I'm a triplet mum and to answer some of your questions (from a UK perspective) and my boys are now 6 so things may have changed.
You will be very big. Depending on your job you may need to finish early (if you can l, get signed off by a doctor and don't take may leave early).
They mandated a c section and I was happy with this. The maximum they take you to is 35 weeks and I had mine at 34+1. I had scans every two weeks and they monitored me closely nearer the time. They do get more interested after viability at 24-26 weeks. You may go for a scan and they go right they're coming out tomorrow! They will offer you selective reduction early on but they have to as per nice guidelines. I couldn't have any prenatal testing as it's not accurate so no point.
Grow those babies as big as you can.
Prepare for a NICU stay. I have many triplet mum friends and they all spend at least 2-10 weeks in NICU
Prepare and ask for help once they're home. Your husband /partner has to be heavily involved even if he's working. You will be very tired.
Don't prepare too much before the birth as you will see how your lifestyle may change. Ie buggies can be different depending on your lifestyle- I had 9 different ones 😂 I can let you know my favourites.
Don't buy three of everything as you won't need them.
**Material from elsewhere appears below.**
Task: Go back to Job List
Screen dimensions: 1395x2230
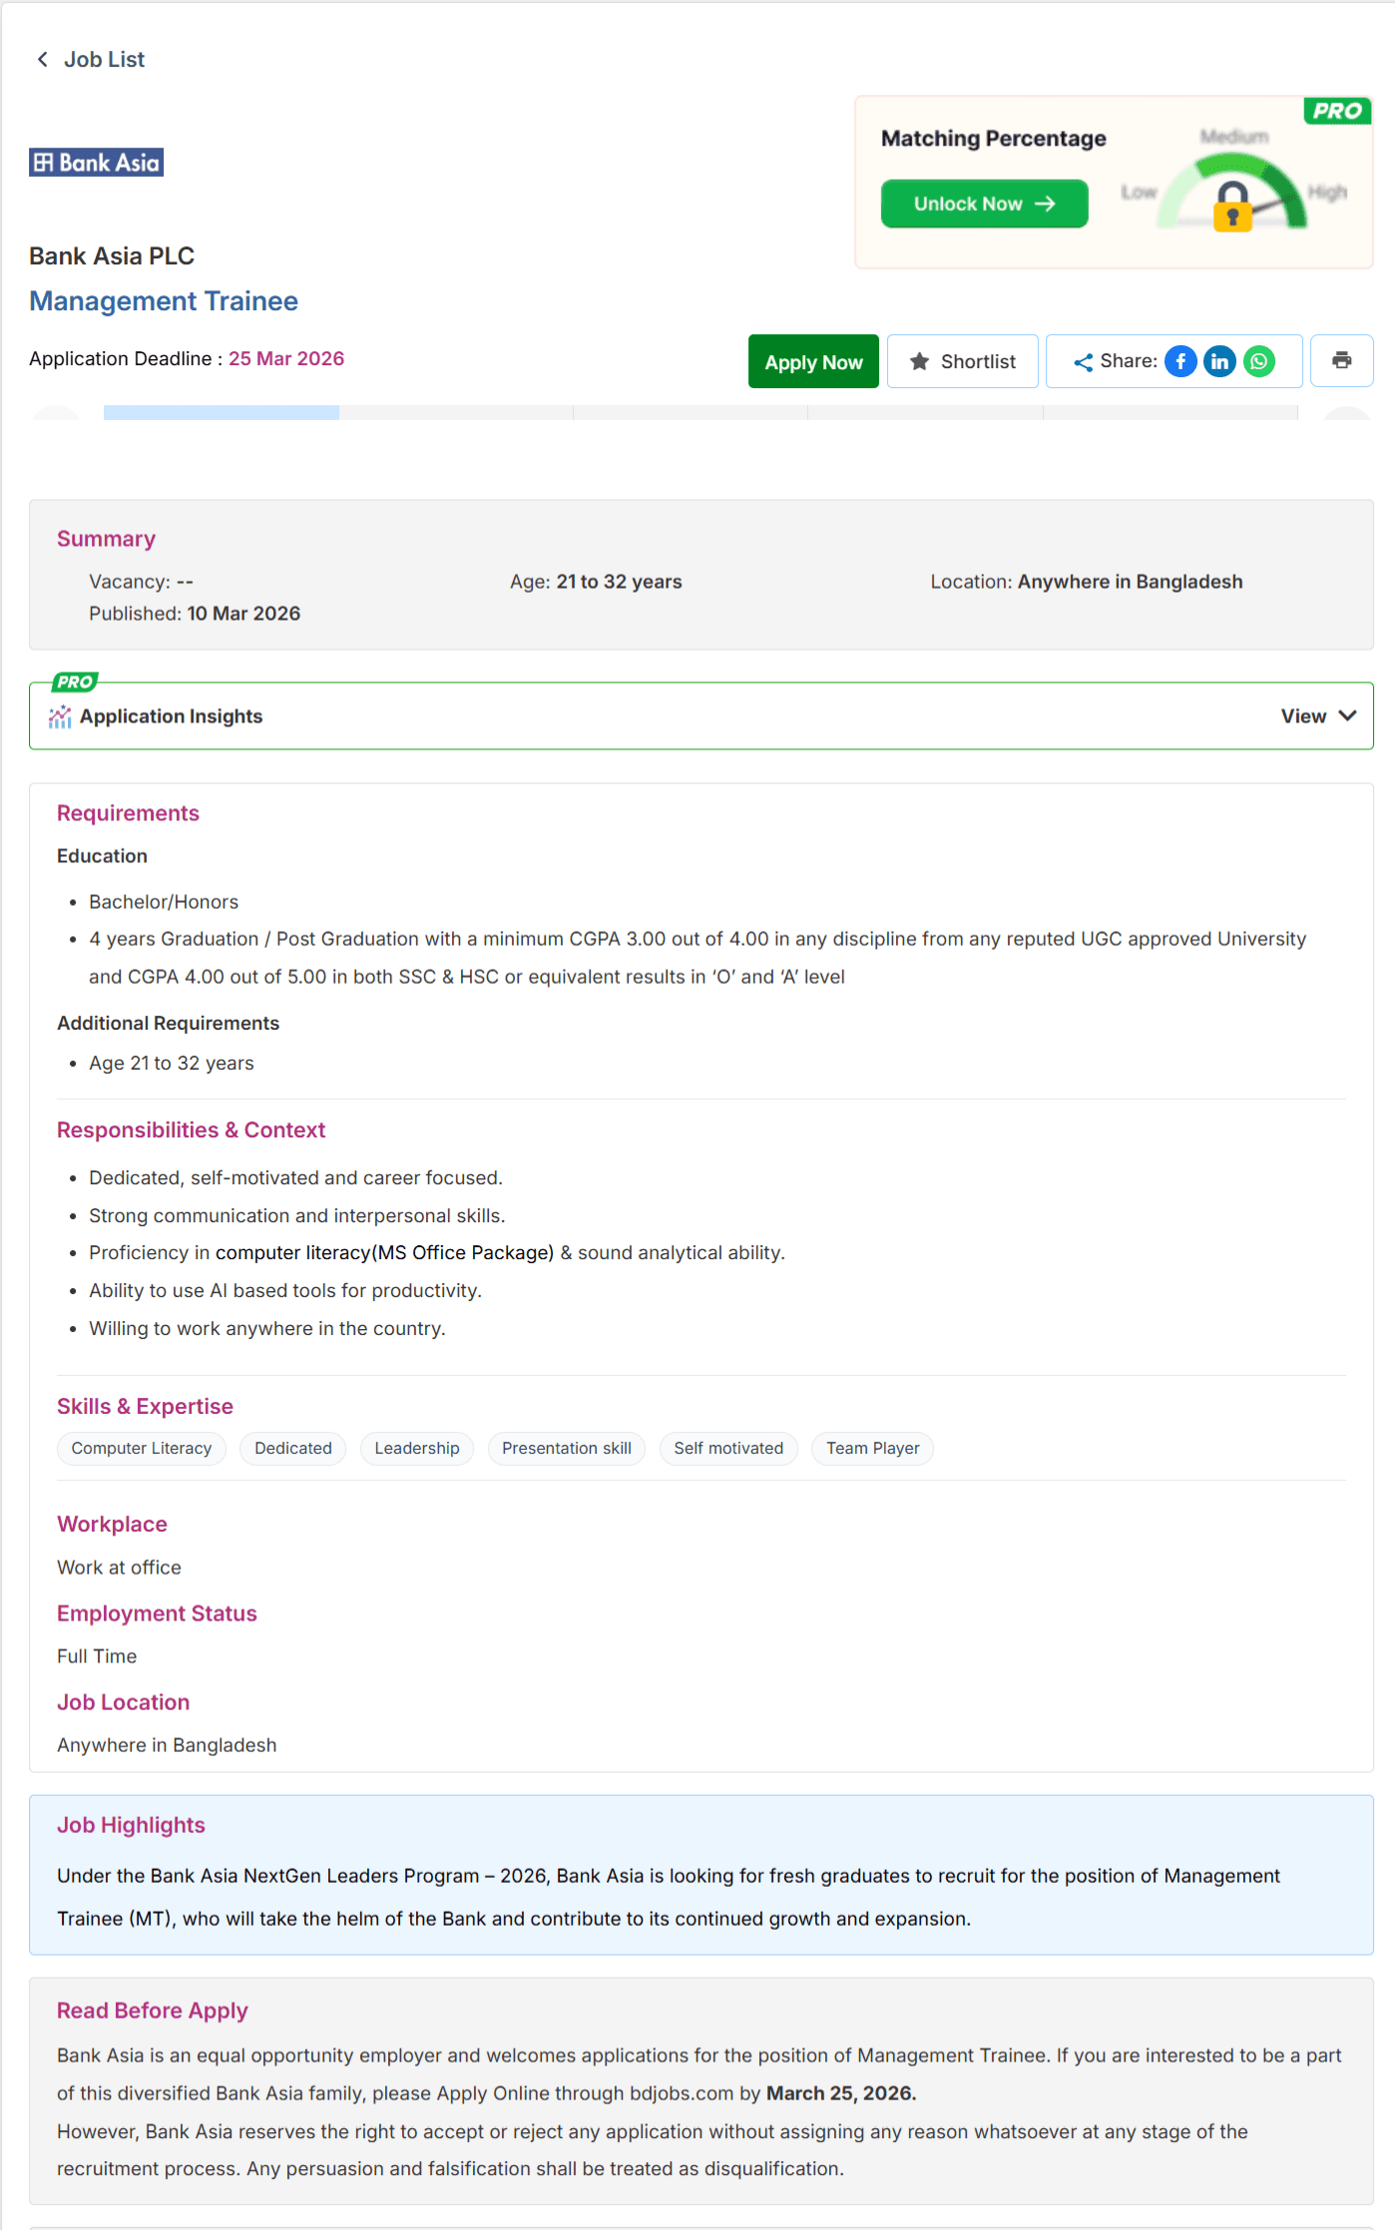Action: tap(104, 60)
Apart from baby bouncers they can snooze in and cots. Your house and requirements will change as they get older.
Get to baby groups and get out when they're babies. It's tiring but breaks up the day. People will stare 😂 and ask you ridiculous questions.
Instagram and facebook groups are brilliant so get on them now. Twins trust is ok too.
As they get older you will need to 100% baby proof your house! Converting the dining room worked for us. And lots of baby gates!
Do go back to work. It's a break even if salary is swallowed with childcare. It's only a short time.
Your relationship will suffer so try and figure out before they arrive how things will work. Resentment is sooo real. Be kind to each other.
You asked for honesty so.... my babies didn't have any long term issues but I do no triplet parents that lost one in womb, one that lost them post birth and some that have long term disabilities. But I also know thriving sets of triplets and quads.
It's a very worrying and tiring time so prepare yourself mentally and physically. But you are capable and you can do it. Most importantly is make sure those babies get fat in the womb!
There are so many wonderful and amazing times as a triplet parent. Each age is different and I wouldn't change it. Experiences will be different than you anticipated but you are so unique. I spent a lot of time regretting and thinking I'd missed out but around a year old I got a triple hug and I knew it was all worthwhile.